上記以外にも、手引きには「職場復帰支援における専門的な助言や指導を必要とする場合には、それぞれの役割に応じた事業場外資源を活用することが望ましい」とあり、特に50人未満の小規模事業場では、事業場内に十分な人材が確保できない場合が多いことから、必要に応じ、地域産業保健センター、労災病院勤労者メンタルヘルスセンター等の事業場外資源を活用することが有効であり、衛生推進者又は安全衛生推進者は、事業場内の窓口としての役割を果たすよう努めることが必要となります。

衛生管理者等は、こうした事業場外資源との連絡調整が役割として挙げられています。

これらを踏まえれば、事業場外の職場復帰支援サービスに関する情報を提供することも、病気休業の開始にあたっては重要なことであると言えますね。

よって、選択肢⑤は適切と判断できます。

選択肢④には「産業医は、主治医による職場復帰可能の判断と職場で求められる業務遂行能力の内容について精査する」とあり、この点について手引きでは「主治医による職場復帰可能の判断が、必ずしも職場で求められる業務遂行能力まで回復しているとの判断とは限らないため、主治医の判断と職場で必要とされる業務遂行能力の内容等について、産業医等の精査を経て、採るべき対応を判断することが重要」とされていますね。

主治医の「職場復帰OK」と、その職場に必要な業務遂行能力を把握している産業医の「職場復帰OK」には違いがあるということです。

ですから、産業医は主治医からの「職場復帰OK」という判断を踏まえた上で、産業医の視点から「職場復帰OK」か否かを判断するために、その職場で求められる業務遂行能力が本当に回復しているかを精査するというわけですね。

これらの内容から、選択肢④の内容は適切であると判断できます。

上記の論理は選択肢③の「主治医及び通院先の医療スタッフが中心となって、職場復帰プランを作成する」を判断する上でも活用できます。

主治医や医療スタッフでは、その職場がどのような業務を行うのか、業務遂行のために必要なことは何か、といった点に関する理解があるわけではなく、あくまでも精神医学的な視点における「職場復帰」を考えていくわけです。

ですから、職場復帰支援プランを作成していくにあたっては「具体的なプランは復帰中の就業上の配慮など個別具体的な支援内容を定めるもので、管理監督者、休業中の労働者の間で十分な打ち合わせをもったうえで定めます」とされているわけですね。

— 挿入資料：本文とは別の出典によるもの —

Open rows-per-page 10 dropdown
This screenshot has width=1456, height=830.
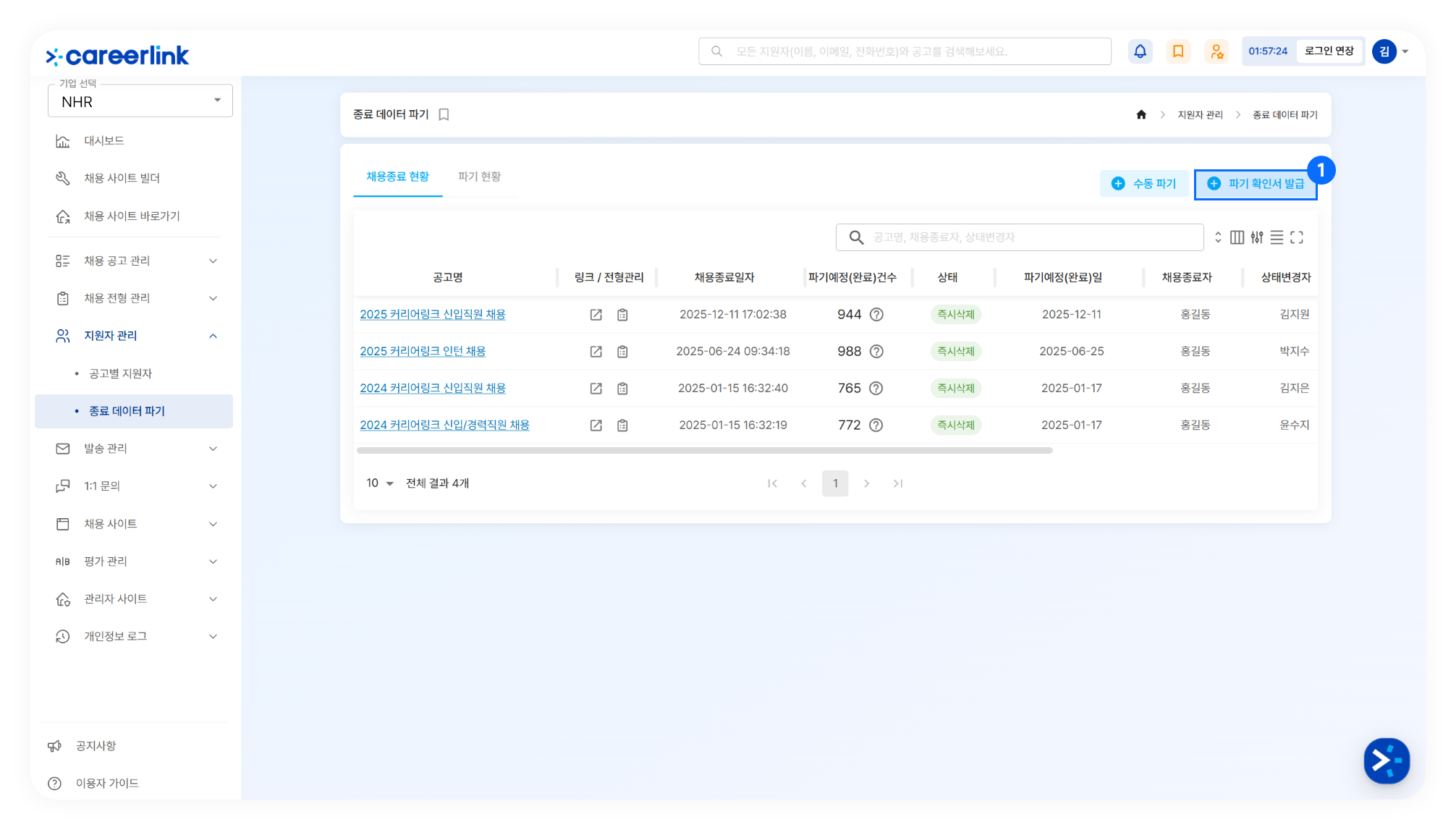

なお、以下の項目について検討し、職場復帰支援プランを作成していくことになります。

  1. 職場復帰日
  2. 管理監督者による就業上の配慮:業務サポートの内容や方法、業務内容や業務量の変更、段階的な就業上の配慮、治療上必要な配慮など
  3. 人事労務管理上の対応等:配置転換や異動の必要性、勤務制度変更の可否及び必要性
  4. 産業医等による医学的見地からみた意見:安全配慮義務に関する助言、職場復帰支援に関する意見
  5. フォローアップ:管理監督者や産業保健スタッフ等によるフォローアップの方法、就業制限等の見直しを行うタイミング、全ての就業上の配慮や医学的観察が不要となる時期についての見通し
  6. その他:労働者が自ら責任を持って行うべき事項、試し出勤制度の利用、事業場外資源の利用

このように、職場復帰支援プランを作成するにあたっては、主治医や医療スタッフではなく、職場内のことをよく把握している「管理監督者」と「休業中の労働者」の十分な打ち合わせをもって作成していくということがわかりますね。

よって、選択肢③は不適切と判断できます。

さて、選択肢①「産業医の意見に基づいて、主治医が最終的な職場復帰の決定を行う」についてですが、こちらについては上記に「職場復帰の可否についての判断及び職場復帰支援プランの作成を経て、事業者としての最終的な職場復帰の決定を行います」とありますね。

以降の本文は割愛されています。